Multiple code repositories from Nissan North America became public this week after the company left an exposed Git server protected with default access credentials.

The entire collection is around 20 gigabytes large and contains source code for mobile apps and various tools used by Nissan internally for diagnostics, client acquisition, market research, or NissanConnect services.

It is unclear if Nissan learned about the leak by itself or received a tip, but the company took down the insecure server on Tuesday before media outlets started publishing news of the incident.

Complete git repos dump

Swiss developer and reverse engineer Tillie Kottmann, who maintains a repository of leaked source code from various sources and their scouting of misconfigured devops tools, posted a summary of the Nissan leak:

• Nissan NA Mobile apps
• Parts of the ASIST Diagnostic System software
• Dealer Business Systems/Dealer Portal
• Nissan internal core mobile library
• Nissan/Infiniti NCAR/ICAR services
• Client acquisition and retention tools
• Sale/market research tools and data
• Various marketing tools
• Vehicle logistics portal
• Vehicle connected services/Nissan connect things
• Various other backends and internal tools

Kottmann told BleepingComputer that someone had informed them of the server and the admin/admin access credentials. Once the word got out, a torrent link for Nissan source code collection started being shared online; so despite Nissan's effort, the data remains in the hands of unauthorized third-parties.

Repository pulled

In a conversation with Kottmann, they said that the company contacted them about hosting the repositories and that they would likely remove them. It happened on Thursday.

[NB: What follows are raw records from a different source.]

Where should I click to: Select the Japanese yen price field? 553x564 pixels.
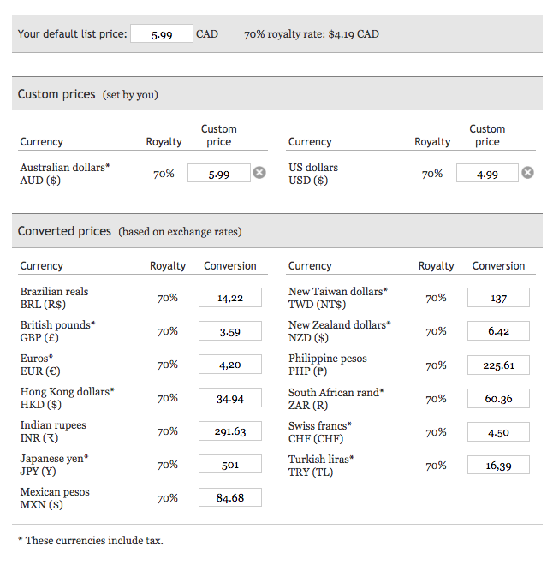pos(229,465)
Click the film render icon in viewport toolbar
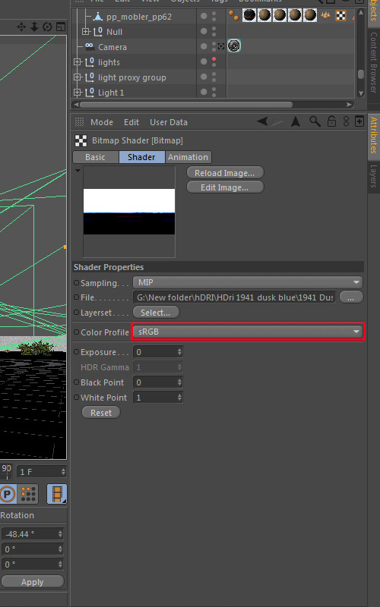This screenshot has height=607, width=380. pos(57,494)
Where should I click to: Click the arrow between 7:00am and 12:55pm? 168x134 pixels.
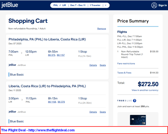point(22,53)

The developer told us on a different occasion that they comply with takedown requests and are even willing to provide tips for improving the security of a company's infrastructure if asked.

Their public repository on GitLab contains folders with data from big companies like Pepsi, Toyota, SunTech, AMD, Motorola, Mediatek, Sierra Nevada Corporation, or the U.S. Air Force Research Laboratory.

Although not all folders have sensitive data they may contain information meant to be private or that could lead to protected assets.